Patrick Brown says Ontario PC 'establishment' to blame for recent losses
Brown says he'll 'value and respect the membership' if elected leader this week
Patrick Brown's journey to pursue the leadership of the Ontario PC party was fuelled in part by the stumbles he saw it make in repeated electoral contests.
"I was so frustrated to see the way the establishment of our party blew the last few elections, whether it is the faith-based funding election, whether it was 100,000 job cuts," Brown said, when speaking on CBC Radio's Metro Morning on Tuesday.
"I thought the party was run by a top-down group that didn't listen to the membership, that didn't value the membership."
Brown said the party has to change this dynamic in order to become more competitive at the polls.
"You want to win? You listen to your teammates, you value and respect the membership and I want to take that value set, those attitudes to rebuilding the PC party," he said.
Brown is also critical of some Tories' reluctance to embrace ideas from outside of the conservative ranks.
'No monopoly on a good idea'
"This gang that ran the party, they came out and voted against the last budget without even seeing it. And my philosophy is this: there's no monopoly on a good idea. If an idea comes from the NDP, from the Liberals, from a red Tory, from a social conservative, if it makes sense for Ontario, I'll vote for it," he said.
"What I'm not going to bind myself to, is to say that I'm only going to vote for something that comes from one persuasion."

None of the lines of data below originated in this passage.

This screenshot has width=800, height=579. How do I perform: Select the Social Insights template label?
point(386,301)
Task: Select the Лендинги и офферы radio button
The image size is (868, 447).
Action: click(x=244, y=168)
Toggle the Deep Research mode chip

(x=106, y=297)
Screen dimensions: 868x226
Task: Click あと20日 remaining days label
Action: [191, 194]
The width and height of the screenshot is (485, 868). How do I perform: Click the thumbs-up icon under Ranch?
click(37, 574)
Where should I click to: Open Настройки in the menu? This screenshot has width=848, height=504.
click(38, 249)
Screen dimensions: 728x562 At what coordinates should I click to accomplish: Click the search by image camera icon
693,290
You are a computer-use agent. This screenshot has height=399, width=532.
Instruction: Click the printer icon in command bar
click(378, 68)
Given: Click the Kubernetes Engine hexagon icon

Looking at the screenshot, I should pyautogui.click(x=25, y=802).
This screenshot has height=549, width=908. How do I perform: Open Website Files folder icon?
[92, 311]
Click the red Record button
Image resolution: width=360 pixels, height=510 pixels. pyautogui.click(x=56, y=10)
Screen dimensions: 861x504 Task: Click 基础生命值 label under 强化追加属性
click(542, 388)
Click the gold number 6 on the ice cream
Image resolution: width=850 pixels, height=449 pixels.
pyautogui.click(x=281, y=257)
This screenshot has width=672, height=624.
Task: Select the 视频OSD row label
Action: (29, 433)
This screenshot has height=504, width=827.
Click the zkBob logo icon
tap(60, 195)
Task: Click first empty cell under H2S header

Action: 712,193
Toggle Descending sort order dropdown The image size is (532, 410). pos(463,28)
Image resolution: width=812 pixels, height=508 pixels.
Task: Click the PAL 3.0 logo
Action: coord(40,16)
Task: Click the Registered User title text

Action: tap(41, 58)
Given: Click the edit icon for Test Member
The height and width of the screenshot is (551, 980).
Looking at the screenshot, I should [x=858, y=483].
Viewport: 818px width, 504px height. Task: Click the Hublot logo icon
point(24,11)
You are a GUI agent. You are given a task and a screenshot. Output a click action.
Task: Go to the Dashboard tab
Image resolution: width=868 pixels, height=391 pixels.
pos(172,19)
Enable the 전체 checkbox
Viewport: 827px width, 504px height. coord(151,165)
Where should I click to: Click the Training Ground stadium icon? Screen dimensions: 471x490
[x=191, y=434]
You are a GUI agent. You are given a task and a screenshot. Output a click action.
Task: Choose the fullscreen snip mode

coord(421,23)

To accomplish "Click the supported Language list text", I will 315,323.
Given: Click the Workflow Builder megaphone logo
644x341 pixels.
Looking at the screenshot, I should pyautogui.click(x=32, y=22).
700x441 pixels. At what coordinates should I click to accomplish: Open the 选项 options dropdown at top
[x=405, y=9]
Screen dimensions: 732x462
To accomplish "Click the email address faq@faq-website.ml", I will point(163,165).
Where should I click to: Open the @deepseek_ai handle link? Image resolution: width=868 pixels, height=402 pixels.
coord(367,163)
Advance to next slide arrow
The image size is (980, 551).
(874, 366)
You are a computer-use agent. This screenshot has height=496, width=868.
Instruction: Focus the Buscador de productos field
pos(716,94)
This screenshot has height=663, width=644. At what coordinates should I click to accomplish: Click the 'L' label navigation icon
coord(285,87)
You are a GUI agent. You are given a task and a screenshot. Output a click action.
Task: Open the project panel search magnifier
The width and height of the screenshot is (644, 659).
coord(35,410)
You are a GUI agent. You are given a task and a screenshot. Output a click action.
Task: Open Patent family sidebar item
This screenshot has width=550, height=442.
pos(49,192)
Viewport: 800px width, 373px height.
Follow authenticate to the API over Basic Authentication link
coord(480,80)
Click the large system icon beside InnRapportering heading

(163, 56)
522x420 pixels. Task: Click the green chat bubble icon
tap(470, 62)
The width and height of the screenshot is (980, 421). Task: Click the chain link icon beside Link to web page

Describing himself as a "pragmatic conservative," Brown said that "anything that benefits Ontario, anything that helps families, that helps create jobs, that helps enhance the quality of life in Ontario, I will rally behind, regardless of where that idea originates."
The last time the Tories won a general election in Ontario was in 1999. Since 2003, the Liberals have held either a minority or majority government.
Brown, a three-term MP from Barrie, is vying for the leadership against Christine Elliott, the deputy leader of the party who has wide support from the caucus.
They are the last two candidates standing in the months-long leadership contest that was triggered by the departure of Tim Hudak, who stepped down after the Tories were defeated in last year's election.
PC party members began voting for their preferred candidate on Sunday. A second day of voting will follow on Thursday. The result will be announced this weekend.
If he wins, Brown said he'll immediately be reaching out to Elliott, in a bid to bring her into the fold.
"I think she has a lot to offer and she's someone that I would value in the Conservative movement going forward," he said.
Elliott is due to appear on Metro Morning on Wednesday.